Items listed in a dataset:
<<<<

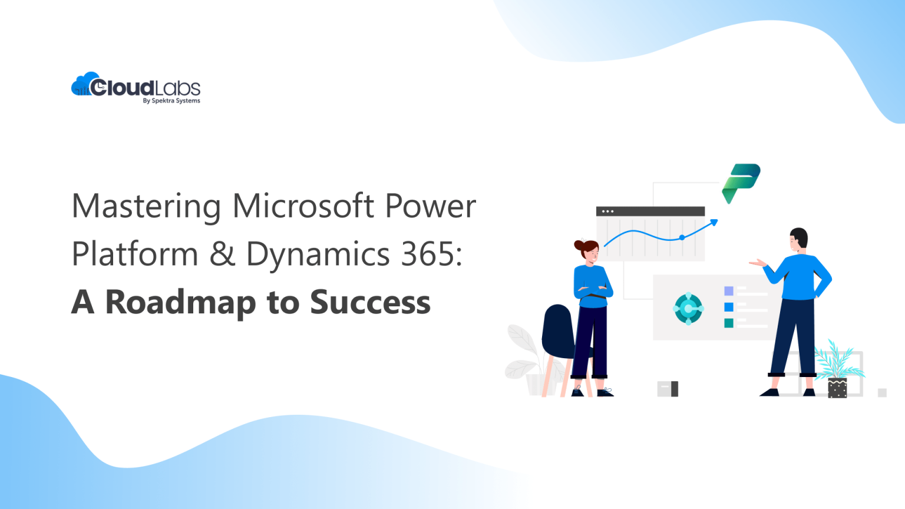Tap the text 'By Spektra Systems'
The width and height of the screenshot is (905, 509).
coord(171,101)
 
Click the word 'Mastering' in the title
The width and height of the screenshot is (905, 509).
coord(146,207)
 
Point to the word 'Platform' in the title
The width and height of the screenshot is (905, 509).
coord(134,254)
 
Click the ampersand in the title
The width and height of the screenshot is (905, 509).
coord(222,254)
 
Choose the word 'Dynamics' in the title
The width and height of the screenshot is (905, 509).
coord(318,255)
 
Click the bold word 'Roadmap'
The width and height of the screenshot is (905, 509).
coord(180,303)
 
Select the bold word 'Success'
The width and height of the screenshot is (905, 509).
coord(370,302)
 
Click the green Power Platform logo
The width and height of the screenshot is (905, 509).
coord(741,182)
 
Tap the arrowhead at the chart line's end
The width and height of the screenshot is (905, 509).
coord(714,222)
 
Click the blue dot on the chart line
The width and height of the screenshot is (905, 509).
coord(682,237)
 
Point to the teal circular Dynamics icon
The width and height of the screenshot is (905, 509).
coord(688,308)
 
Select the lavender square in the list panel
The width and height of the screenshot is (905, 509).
coord(729,291)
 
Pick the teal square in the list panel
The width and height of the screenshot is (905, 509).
coord(729,323)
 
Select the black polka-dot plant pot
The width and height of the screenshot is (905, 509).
coord(837,388)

>>>>

Problem: Write out the lines from the one containing "Select the bold word 'Success'" to the one containing "coord(682,237)", including both of those lines, copying them exactly.

Correct answer:
Select the bold word 'Success'
The width and height of the screenshot is (905, 509).
coord(370,302)
 
Click the green Power Platform logo
The width and height of the screenshot is (905, 509).
coord(741,182)
 
Tap the arrowhead at the chart line's end
The width and height of the screenshot is (905, 509).
coord(714,222)
 
Click the blue dot on the chart line
The width and height of the screenshot is (905, 509).
coord(682,237)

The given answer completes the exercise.